Wacana dan gerakan golput yang dihembuskan menjelang pemilu 2019 merupakan akumulasi kegelisahan atas situasi politik di Indonesia saat ini.
Dari pada saling menuding siapa yang lebih salah atau siapa yang lebih benar antara yang mereka yang golput dan tidak, akan lebih bijaksana jika kita menemukan bersama akar penyebab munculnya wacana dan gerakan golput ini.

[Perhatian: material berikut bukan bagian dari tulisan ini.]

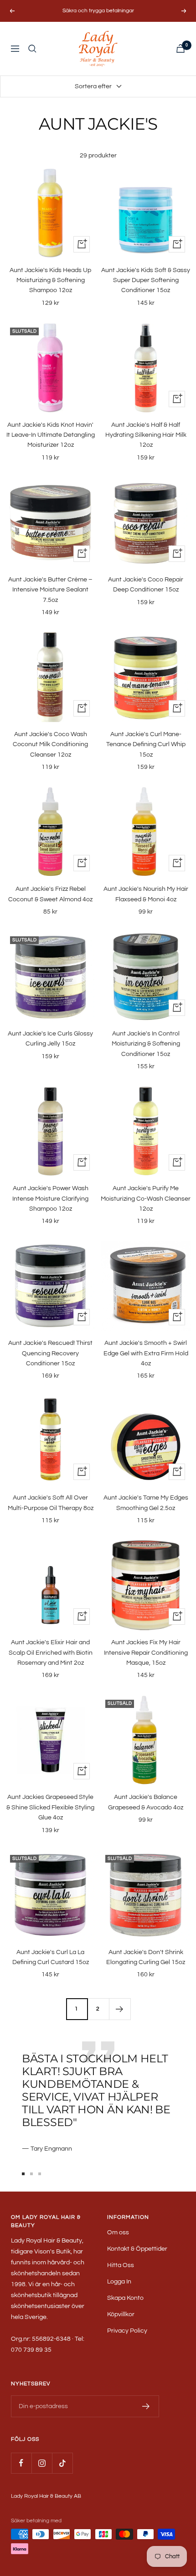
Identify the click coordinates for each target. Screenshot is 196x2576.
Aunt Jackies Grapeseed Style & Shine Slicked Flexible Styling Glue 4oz (50, 1807)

Dua tahun sebelum penyelenggaran pemilu, sidang paripurna DPR mengesahkan UU No. 7 tahun 2017 tentang Pemilihan Umum. Dalam undang-undang tersebut, disepakati terkait ambang batas pencalonan presiden (presidential threshold) sebesar 20 persen suara partai di DPR atau 25 persen suara sah nasional.
Untuk Indonesia yang menganut sistem pemilihan langsung, penentuan presidential threshold ini merupakan sebuah kesalahan besar karena beberapa hal:
Pertama, terlepas apakah penentuan presidential threshold ini terjadi secara alamiah atau didesain untuk tujuan politik segelintir orang, ketentuan ambang batas ini justru memberi ruang bagi terjadinya golput pada saat pemilu berlangsung.
Keterbatasan opsi yang ditawarkan ke publik memicu lahirnya kelompok golput, karena preferensi politik mereka tidak terwakilkan oleh kontestan yang ada.
Kedua, presidential threshold 20 persen kontradiktif dengan sistem pemilihan langsung di Indonesia, karena ketentuan ini membuka ruang lobbying yang besar di tingkatan elit politik.
Ketiga, presidential threshold 20 persen menutup kesempatan munculnya calon presiden dan wakil presiden yang didukung dari masyarakat, karena ketentuan ini memberikan ruang yang begitu besar bagi segelintir orang yang punya modal dan kuasa untuk mengatur proses politik di Indonesia.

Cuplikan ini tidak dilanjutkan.